Sign in to follow this  
Afr0m@n

Help with print function

Recommended Posts

Ok, I have this function that prints text to the video buffer (0xB8000). However, I can't seem to figure out how to stack data on top of each other so that I can use the command as many times as I'd like without clearing the screen first :(
// in: char *text [The text to write to the screen.]
// out: Nothing.
void k_print( char *text ) {

static unsigned int line_number = 0;
static unsigned int column_number = 0;
char *video_memory = (char *) VIDEO_MEMORY;

	while( *text != 0 ) {
		if( *text == '\n' ) {
			text++;
			column_number = 0;
			line_number++;
			video_memory = (char *) ( VIDEO_MEMORY + ( line_number * SCREEN_WIDTH * 2 ) + ( column_number * 2 ) );
		} else {
			*video_memory = *text;
			text++;
			column_number++;
			video_memory++;
			*video_memory = WHITE_TEXT;
			video_memory++;
		}
	}
}
Basically, what I want is I want to add a new line beneath a textstring when I use the command, so that when I use it again, the new text gets printed beneath the old one. Can anyone please help?

• Entries provided:
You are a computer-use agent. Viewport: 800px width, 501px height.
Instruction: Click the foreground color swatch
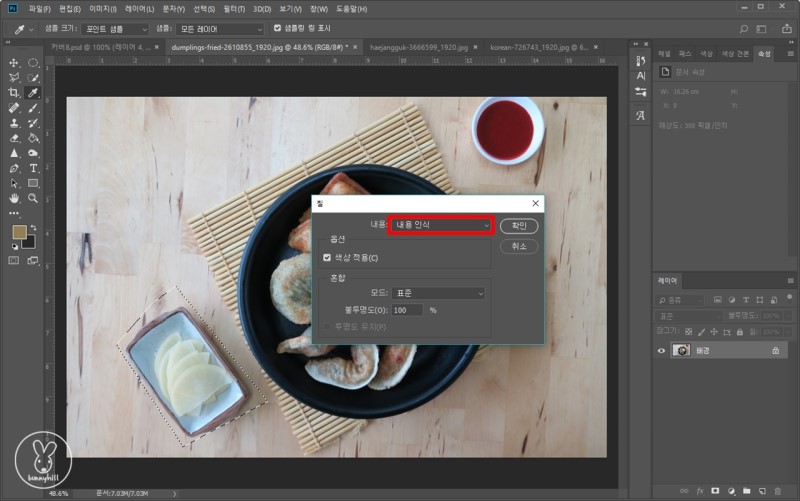(17, 232)

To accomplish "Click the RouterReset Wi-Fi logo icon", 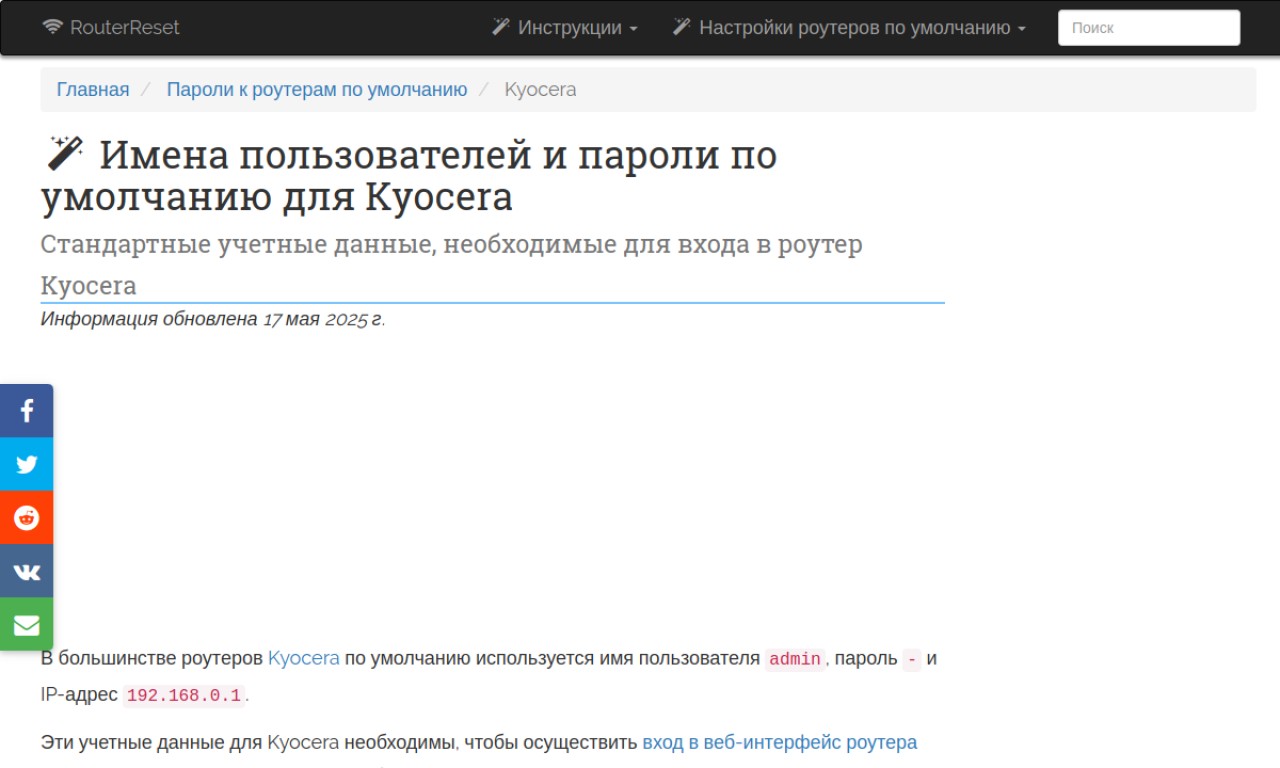I will click(x=53, y=27).
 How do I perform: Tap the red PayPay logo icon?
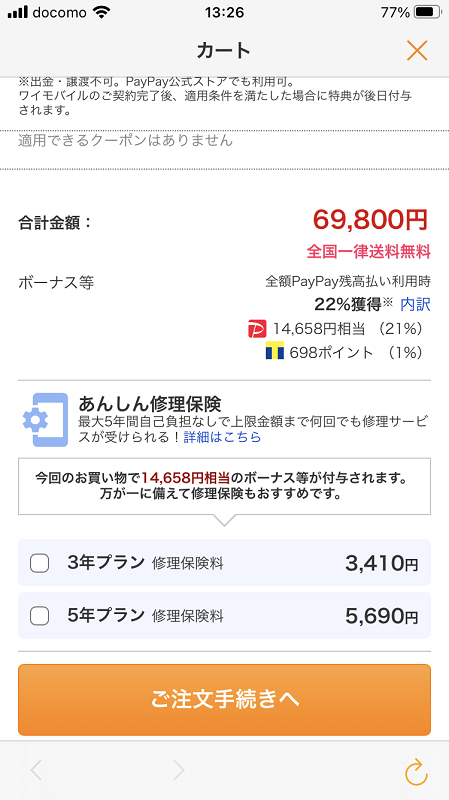point(257,329)
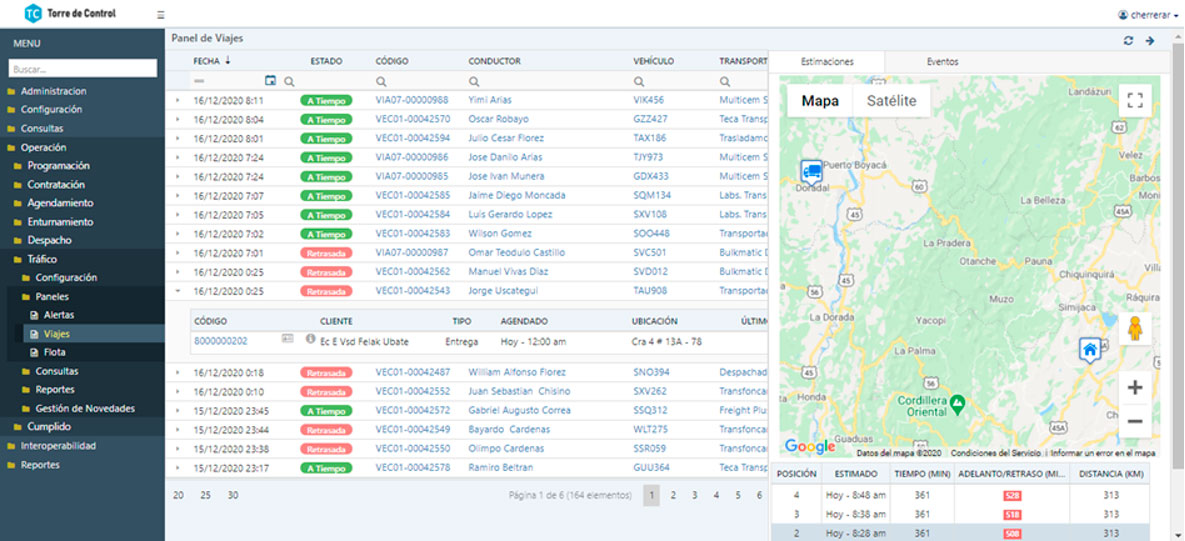Image resolution: width=1185 pixels, height=541 pixels.
Task: Go to page 3 of results
Action: coord(694,495)
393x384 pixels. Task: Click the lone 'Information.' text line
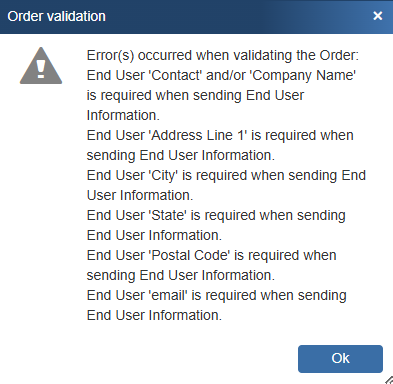[123, 115]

• Task:
In the forum post about the print function, what memory address does the video buffer start at?

• Answer for this exercise:
0xB8000